Stored records
BEGIN

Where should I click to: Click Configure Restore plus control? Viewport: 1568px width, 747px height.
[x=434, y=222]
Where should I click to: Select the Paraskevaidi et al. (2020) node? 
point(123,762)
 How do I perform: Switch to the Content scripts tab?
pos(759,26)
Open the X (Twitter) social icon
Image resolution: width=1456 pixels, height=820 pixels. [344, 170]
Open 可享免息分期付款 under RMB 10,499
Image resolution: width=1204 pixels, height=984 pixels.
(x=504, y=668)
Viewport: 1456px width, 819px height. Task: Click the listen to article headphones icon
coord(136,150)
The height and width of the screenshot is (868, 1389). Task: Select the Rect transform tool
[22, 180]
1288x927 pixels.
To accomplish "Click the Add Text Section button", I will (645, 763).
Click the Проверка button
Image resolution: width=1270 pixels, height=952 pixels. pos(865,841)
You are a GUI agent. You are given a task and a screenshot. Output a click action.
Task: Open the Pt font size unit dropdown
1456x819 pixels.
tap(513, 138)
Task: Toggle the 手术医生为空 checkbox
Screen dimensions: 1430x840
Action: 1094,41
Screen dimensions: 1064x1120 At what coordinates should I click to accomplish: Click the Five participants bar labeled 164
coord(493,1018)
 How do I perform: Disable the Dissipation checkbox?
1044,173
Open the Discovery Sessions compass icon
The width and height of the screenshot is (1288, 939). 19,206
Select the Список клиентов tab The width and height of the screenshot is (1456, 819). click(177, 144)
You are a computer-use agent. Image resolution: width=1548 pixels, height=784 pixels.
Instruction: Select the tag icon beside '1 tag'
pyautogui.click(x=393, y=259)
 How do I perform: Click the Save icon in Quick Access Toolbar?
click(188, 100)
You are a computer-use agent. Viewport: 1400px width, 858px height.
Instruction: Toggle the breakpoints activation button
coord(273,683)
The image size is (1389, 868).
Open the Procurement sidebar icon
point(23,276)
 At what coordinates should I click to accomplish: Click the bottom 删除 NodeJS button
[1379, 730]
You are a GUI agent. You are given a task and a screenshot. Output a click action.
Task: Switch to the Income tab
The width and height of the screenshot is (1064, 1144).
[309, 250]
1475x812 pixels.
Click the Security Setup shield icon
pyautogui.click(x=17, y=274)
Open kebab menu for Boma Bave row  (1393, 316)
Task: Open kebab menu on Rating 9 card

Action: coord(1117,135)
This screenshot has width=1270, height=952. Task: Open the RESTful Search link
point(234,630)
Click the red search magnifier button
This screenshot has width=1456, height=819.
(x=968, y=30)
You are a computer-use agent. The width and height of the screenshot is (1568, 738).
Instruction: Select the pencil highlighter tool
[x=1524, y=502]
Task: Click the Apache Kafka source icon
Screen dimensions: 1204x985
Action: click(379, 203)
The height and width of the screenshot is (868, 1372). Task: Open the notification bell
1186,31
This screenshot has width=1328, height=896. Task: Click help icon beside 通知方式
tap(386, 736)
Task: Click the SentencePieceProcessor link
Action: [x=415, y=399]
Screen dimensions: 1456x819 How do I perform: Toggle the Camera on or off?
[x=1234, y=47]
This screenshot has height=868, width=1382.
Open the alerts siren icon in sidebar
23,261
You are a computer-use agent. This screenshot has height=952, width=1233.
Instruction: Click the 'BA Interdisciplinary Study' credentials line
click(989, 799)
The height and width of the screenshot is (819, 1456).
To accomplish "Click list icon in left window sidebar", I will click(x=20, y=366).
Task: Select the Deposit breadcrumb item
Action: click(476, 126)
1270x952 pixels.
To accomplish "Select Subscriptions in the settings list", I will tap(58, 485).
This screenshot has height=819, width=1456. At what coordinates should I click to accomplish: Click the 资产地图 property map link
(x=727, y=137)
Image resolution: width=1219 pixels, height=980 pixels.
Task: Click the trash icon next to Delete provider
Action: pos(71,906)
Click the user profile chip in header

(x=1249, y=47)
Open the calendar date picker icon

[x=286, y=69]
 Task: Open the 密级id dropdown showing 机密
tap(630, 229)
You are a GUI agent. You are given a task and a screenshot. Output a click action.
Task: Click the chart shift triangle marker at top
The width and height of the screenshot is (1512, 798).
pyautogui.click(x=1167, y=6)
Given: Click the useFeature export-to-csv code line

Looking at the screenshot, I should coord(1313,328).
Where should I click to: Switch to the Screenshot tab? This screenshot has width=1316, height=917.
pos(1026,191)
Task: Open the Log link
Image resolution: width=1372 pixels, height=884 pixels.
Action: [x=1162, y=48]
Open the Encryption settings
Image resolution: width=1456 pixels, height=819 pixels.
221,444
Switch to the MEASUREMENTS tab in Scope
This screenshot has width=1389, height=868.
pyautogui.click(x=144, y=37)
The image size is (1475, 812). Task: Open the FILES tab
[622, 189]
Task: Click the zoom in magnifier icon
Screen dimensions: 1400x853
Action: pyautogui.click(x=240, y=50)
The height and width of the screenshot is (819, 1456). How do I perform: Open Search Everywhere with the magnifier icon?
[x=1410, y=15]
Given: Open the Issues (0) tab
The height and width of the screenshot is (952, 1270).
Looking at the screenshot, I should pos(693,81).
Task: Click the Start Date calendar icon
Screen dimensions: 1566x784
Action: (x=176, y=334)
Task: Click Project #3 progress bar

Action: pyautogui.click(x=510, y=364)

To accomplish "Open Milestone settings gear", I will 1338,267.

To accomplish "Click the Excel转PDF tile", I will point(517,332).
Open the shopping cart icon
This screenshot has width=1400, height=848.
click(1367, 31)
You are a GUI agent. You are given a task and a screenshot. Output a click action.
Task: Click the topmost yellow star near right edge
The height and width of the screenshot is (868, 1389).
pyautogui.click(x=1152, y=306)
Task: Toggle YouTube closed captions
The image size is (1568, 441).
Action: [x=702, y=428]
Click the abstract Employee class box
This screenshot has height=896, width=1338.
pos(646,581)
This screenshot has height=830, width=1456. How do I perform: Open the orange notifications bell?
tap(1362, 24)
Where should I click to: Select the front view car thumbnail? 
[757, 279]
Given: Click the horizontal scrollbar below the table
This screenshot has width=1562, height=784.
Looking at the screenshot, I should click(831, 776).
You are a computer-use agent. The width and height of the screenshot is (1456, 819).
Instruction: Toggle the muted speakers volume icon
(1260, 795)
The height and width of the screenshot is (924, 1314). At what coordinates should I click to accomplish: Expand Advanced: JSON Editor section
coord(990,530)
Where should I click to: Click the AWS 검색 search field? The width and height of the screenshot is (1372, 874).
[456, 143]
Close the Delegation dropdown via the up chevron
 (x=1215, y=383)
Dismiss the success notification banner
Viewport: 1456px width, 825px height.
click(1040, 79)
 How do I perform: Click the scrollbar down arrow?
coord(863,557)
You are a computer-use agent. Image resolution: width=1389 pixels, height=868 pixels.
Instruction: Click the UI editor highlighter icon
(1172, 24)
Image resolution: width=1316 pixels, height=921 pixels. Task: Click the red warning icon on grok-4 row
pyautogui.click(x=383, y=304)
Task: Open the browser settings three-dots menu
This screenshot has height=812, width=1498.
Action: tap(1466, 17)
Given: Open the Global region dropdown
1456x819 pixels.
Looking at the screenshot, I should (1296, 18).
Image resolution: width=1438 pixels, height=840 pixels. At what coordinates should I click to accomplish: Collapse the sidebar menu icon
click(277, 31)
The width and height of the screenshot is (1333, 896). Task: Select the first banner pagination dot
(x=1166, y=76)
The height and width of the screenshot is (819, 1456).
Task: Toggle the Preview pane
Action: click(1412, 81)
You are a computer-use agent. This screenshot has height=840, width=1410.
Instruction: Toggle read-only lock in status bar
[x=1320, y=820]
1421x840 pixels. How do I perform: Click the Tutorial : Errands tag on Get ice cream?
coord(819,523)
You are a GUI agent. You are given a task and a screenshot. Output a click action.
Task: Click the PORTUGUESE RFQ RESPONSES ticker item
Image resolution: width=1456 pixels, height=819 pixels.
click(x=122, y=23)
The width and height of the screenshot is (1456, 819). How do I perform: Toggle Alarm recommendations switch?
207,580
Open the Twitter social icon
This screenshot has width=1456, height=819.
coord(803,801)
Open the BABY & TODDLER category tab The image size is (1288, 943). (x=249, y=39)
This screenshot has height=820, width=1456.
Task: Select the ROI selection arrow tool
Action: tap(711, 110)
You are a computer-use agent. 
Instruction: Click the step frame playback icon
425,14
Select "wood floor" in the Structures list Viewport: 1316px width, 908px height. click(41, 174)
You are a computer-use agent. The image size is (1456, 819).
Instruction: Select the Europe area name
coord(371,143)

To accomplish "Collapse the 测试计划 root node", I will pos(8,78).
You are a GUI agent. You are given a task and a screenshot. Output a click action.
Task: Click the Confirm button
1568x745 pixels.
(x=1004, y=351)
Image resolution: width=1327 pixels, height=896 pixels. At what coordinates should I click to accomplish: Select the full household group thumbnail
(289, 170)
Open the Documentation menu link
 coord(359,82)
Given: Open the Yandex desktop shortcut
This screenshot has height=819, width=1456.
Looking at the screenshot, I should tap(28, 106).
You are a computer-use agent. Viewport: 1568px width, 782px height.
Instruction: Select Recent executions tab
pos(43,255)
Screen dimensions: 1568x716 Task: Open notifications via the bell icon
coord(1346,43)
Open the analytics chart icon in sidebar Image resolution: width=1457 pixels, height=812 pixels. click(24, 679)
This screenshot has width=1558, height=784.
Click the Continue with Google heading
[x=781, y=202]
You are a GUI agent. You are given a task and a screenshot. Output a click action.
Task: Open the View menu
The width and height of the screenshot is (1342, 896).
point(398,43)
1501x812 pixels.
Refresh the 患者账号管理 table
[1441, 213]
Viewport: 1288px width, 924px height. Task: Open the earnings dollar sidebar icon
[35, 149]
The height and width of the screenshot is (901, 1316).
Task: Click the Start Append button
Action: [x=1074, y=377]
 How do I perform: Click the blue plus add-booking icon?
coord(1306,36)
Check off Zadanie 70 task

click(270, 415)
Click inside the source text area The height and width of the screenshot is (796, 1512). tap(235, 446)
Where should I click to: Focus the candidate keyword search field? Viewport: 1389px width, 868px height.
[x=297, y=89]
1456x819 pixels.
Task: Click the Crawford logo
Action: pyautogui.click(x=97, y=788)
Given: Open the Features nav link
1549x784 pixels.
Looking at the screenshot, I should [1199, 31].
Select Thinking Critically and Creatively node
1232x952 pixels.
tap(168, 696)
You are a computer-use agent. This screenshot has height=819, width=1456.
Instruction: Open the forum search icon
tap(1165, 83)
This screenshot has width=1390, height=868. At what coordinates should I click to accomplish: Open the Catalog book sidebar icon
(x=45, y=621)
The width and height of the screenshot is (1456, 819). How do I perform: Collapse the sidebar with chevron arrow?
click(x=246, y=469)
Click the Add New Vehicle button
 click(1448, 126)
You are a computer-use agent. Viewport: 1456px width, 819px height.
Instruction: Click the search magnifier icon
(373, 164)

END

#### What this task involves
Work out how many lines of the entries hold the word "chart", and write only that figure.

#### Response
2